Bislang fehlten allerdings konkrete Maßnahmen. Ein wesentlicher Punkt aber – das Disease-Management-Programm (DMP) Adipositas – konnte im Gesetz zur Weiterentwicklung der Gesundheitsversorgung (GVWG) im Juni mit umgesetzt werden. Dietrich Monstadt: „Nun hoffe ich, dass wir in der kommenden Legislatur weitere Schritte gehen werden.“
Selbsthilfe vor Ort: oft besser als nationale Kampagnen!
Sabine Dittmar, MdB und gesundheitspolitische Sprecherin der SPD-Fraktion im Bundestag, hält die Selbsthilfe vor Ort für „wichtig und unverzichtbar“. Sie sieht viele gute Initiativen, die sich „in der Prävention und für die Patienten“ einsetzten. „Da sie meist regional und damit nahe an den Menschen agieren, erreichen sie diese oft besser als nationale Kampagnen“, so Dittmar.

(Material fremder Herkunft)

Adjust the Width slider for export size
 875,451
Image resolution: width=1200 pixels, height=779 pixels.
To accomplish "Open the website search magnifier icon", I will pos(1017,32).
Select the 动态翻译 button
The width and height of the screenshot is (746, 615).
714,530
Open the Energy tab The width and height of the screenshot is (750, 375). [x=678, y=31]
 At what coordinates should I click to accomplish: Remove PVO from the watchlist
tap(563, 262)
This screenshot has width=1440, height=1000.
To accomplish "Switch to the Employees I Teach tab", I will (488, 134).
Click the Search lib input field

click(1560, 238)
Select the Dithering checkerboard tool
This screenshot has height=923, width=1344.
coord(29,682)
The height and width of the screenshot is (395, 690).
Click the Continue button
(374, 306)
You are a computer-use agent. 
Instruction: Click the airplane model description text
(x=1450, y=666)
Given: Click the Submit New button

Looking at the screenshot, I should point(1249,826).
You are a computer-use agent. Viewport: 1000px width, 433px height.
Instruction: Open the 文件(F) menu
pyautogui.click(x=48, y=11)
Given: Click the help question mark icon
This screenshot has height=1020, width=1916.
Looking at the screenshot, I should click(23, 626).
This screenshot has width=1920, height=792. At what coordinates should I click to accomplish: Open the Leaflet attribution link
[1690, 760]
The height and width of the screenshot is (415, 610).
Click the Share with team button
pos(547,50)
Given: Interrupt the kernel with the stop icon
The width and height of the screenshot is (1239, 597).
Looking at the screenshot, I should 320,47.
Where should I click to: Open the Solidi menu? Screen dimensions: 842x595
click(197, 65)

Zur Diabetes-Strategie erklärt sie, dass es „nach zähen Verhandlungen mit der Union“ im zurückliegenden Jahr endlich gelungen sei, den Antrag „Start einer Nationalen Diabetes-Strategie“ zu verabschieden. Dittmar dazu: „Das Bundesgesundheitsministerium hat damit den klaren Auftrag, eine Diabetes-Strategie der Bundesregierung zu entwickeln.“ Diese müsse in eine „ressortübergreifende Strategie für Gesundheitsförderung und Prävention“ münden.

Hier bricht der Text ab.